── Entries supplied

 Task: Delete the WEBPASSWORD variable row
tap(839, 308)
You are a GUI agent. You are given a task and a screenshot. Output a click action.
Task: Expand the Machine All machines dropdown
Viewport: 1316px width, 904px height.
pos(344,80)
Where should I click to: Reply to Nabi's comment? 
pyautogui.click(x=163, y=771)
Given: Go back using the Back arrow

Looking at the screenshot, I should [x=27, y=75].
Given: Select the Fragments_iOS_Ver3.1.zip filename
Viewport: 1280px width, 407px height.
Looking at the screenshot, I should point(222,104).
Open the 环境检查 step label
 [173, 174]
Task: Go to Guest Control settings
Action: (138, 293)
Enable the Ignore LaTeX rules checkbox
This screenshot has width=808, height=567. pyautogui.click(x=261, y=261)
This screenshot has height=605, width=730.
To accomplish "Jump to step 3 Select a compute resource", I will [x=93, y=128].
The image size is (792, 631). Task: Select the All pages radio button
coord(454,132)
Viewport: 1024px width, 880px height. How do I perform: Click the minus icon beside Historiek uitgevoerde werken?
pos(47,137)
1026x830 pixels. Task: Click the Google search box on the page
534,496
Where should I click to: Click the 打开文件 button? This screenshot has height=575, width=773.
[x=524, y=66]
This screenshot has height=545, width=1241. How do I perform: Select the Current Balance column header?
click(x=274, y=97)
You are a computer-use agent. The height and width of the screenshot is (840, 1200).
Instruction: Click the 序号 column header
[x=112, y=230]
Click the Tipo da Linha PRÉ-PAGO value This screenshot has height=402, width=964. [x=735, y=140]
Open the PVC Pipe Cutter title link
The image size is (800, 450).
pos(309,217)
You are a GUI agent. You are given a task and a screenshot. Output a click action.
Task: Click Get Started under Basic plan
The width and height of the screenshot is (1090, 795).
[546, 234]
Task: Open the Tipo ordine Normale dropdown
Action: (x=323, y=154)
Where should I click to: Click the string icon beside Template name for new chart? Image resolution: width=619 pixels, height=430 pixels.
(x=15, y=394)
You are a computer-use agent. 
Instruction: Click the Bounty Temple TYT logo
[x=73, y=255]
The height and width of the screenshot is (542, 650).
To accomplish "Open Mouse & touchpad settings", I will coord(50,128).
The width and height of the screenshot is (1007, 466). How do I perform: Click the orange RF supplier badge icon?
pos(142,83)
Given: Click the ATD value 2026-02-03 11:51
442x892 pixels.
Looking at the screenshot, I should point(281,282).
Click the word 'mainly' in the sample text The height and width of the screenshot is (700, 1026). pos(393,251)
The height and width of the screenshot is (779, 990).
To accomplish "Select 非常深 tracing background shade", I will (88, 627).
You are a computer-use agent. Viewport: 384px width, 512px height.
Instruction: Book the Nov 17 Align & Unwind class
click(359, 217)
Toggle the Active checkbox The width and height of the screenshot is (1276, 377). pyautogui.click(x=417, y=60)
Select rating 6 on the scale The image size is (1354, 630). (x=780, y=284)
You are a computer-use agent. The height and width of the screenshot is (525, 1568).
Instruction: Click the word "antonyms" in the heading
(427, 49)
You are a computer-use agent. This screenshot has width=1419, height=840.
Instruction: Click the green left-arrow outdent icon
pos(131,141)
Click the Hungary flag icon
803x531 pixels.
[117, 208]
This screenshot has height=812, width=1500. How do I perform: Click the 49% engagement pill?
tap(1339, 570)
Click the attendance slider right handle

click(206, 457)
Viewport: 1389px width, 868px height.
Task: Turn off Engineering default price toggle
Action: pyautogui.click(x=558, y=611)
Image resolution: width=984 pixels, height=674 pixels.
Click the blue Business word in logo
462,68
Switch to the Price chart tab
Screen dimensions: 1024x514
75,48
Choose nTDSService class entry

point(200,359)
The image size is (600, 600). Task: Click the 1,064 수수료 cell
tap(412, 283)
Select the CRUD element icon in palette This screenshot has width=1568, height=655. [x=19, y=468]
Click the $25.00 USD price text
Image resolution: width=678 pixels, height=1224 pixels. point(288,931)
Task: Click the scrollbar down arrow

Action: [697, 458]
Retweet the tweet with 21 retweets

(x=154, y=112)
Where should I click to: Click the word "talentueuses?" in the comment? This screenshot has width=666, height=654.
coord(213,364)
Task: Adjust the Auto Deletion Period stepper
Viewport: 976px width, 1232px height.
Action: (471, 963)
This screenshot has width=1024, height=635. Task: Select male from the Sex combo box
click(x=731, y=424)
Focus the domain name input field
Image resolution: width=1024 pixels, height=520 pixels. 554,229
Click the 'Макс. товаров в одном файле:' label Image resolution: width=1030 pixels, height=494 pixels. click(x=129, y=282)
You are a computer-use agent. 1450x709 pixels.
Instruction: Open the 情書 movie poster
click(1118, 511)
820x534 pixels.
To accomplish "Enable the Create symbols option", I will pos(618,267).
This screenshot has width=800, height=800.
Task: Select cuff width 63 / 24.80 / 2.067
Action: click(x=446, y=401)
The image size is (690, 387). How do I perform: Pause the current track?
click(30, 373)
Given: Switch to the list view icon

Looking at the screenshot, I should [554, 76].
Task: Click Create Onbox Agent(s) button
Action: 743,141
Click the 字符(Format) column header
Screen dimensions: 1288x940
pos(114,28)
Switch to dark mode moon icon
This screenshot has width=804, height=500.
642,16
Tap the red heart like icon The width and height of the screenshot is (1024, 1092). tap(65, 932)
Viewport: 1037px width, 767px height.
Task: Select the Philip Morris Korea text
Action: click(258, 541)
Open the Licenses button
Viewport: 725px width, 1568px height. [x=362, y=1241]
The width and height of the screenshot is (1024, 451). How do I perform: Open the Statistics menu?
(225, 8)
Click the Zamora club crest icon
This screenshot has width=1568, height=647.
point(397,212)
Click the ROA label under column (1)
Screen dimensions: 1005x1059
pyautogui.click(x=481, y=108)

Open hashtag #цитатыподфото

────

Activity:
Return the material exactly as it stands.

Response to this task:
 Task: Delete the WEBPASSWORD variable row
tap(839, 308)
You are a GUI agent. You are given a task and a screenshot. Output a click action.
Task: Expand the Machine All machines dropdown
Viewport: 1316px width, 904px height.
pos(344,80)
Where should I click to: Reply to Nabi's comment? 
pyautogui.click(x=163, y=771)
Given: Go back using the Back arrow

Looking at the screenshot, I should [x=27, y=75].
Given: Select the Fragments_iOS_Ver3.1.zip filename
Viewport: 1280px width, 407px height.
Looking at the screenshot, I should point(222,104).
Open the 环境检查 step label
 [173, 174]
Task: Go to Guest Control settings
Action: (138, 293)
Enable the Ignore LaTeX rules checkbox
This screenshot has width=808, height=567. pyautogui.click(x=261, y=261)
This screenshot has height=605, width=730.
To accomplish "Jump to step 3 Select a compute resource", I will [x=93, y=128].
The image size is (792, 631). Task: Select the All pages radio button
coord(454,132)
Viewport: 1024px width, 880px height. How do I perform: Click the minus icon beside Historiek uitgevoerde werken?
pos(47,137)
1026x830 pixels. Task: Click the Google search box on the page
534,496
Where should I click to: Click the 打开文件 button? This screenshot has height=575, width=773.
[x=524, y=66]
This screenshot has height=545, width=1241. How do I perform: Select the Current Balance column header?
click(x=274, y=97)
You are a computer-use agent. The height and width of the screenshot is (840, 1200).
Instruction: Click the 序号 column header
[x=112, y=230]
Click the Tipo da Linha PRÉ-PAGO value This screenshot has height=402, width=964. [x=735, y=140]
Open the PVC Pipe Cutter title link
The image size is (800, 450).
pos(309,217)
You are a GUI agent. You are given a task and a screenshot. Output a click action.
Task: Click Get Started under Basic plan
The width and height of the screenshot is (1090, 795).
[546, 234]
Task: Open the Tipo ordine Normale dropdown
Action: (x=323, y=154)
Where should I click to: Click the string icon beside Template name for new chart? Image resolution: width=619 pixels, height=430 pixels.
(x=15, y=394)
You are a computer-use agent. 
Instruction: Click the Bounty Temple TYT logo
[x=73, y=255]
The height and width of the screenshot is (542, 650).
To accomplish "Open Mouse & touchpad settings", I will coord(50,128).
The width and height of the screenshot is (1007, 466). How do I perform: Click the orange RF supplier badge icon?
pos(142,83)
Given: Click the ATD value 2026-02-03 11:51
442x892 pixels.
Looking at the screenshot, I should point(281,282).
Click the word 'mainly' in the sample text The height and width of the screenshot is (700, 1026). pos(393,251)
The height and width of the screenshot is (779, 990).
To accomplish "Select 非常深 tracing background shade", I will (88, 627).
You are a computer-use agent. Viewport: 384px width, 512px height.
Instruction: Book the Nov 17 Align & Unwind class
click(359, 217)
Toggle the Active checkbox The width and height of the screenshot is (1276, 377). pyautogui.click(x=417, y=60)
Select rating 6 on the scale The image size is (1354, 630). (x=780, y=284)
You are a computer-use agent. The height and width of the screenshot is (525, 1568).
Instruction: Click the word "antonyms" in the heading
(427, 49)
You are a computer-use agent. This screenshot has width=1419, height=840.
Instruction: Click the green left-arrow outdent icon
pos(131,141)
Click the Hungary flag icon
803x531 pixels.
[117, 208]
This screenshot has height=812, width=1500. How do I perform: Click the 49% engagement pill?
tap(1339, 570)
Click the attendance slider right handle

click(206, 457)
Viewport: 1389px width, 868px height.
Task: Turn off Engineering default price toggle
Action: pyautogui.click(x=558, y=611)
Image resolution: width=984 pixels, height=674 pixels.
Click the blue Business word in logo
462,68
Switch to the Price chart tab
Screen dimensions: 1024x514
75,48
Choose nTDSService class entry

point(200,359)
The image size is (600, 600). Task: Click the 1,064 수수료 cell
tap(412, 283)
Select the CRUD element icon in palette This screenshot has width=1568, height=655. [x=19, y=468]
Click the $25.00 USD price text
Image resolution: width=678 pixels, height=1224 pixels. point(288,931)
Task: Click the scrollbar down arrow

Action: [697, 458]
Retweet the tweet with 21 retweets

(x=154, y=112)
Where should I click to: Click the word "talentueuses?" in the comment? This screenshot has width=666, height=654.
coord(213,364)
Task: Adjust the Auto Deletion Period stepper
Viewport: 976px width, 1232px height.
Action: (471, 963)
This screenshot has width=1024, height=635. Task: Select male from the Sex combo box
click(x=731, y=424)
Focus the domain name input field
Image resolution: width=1024 pixels, height=520 pixels. 554,229
Click the 'Макс. товаров в одном файле:' label Image resolution: width=1030 pixels, height=494 pixels. click(x=129, y=282)
You are a computer-use agent. 1450x709 pixels.
Instruction: Open the 情書 movie poster
click(1118, 511)
820x534 pixels.
To accomplish "Enable the Create symbols option", I will pos(618,267).
This screenshot has width=800, height=800.
Task: Select cuff width 63 / 24.80 / 2.067
Action: click(x=446, y=401)
The image size is (690, 387). How do I perform: Pause the current track?
click(30, 373)
Given: Switch to the list view icon

Looking at the screenshot, I should [554, 76].
Task: Click Create Onbox Agent(s) button
Action: 743,141
Click the 字符(Format) column header
Screen dimensions: 1288x940
pos(114,28)
Switch to dark mode moon icon
This screenshot has width=804, height=500.
642,16
Tap the red heart like icon The width and height of the screenshot is (1024, 1092). tap(65, 932)
Viewport: 1037px width, 767px height.
Task: Select the Philip Morris Korea text
Action: click(258, 541)
Open the Licenses button
Viewport: 725px width, 1568px height. [x=362, y=1241]
The width and height of the screenshot is (1024, 451). How do I perform: Open the Statistics menu?
(225, 8)
Click the Zamora club crest icon
This screenshot has width=1568, height=647.
point(397,212)
Click the ROA label under column (1)
Screen dimensions: 1005x1059
pyautogui.click(x=481, y=108)

Open hashtag #цитатыподфото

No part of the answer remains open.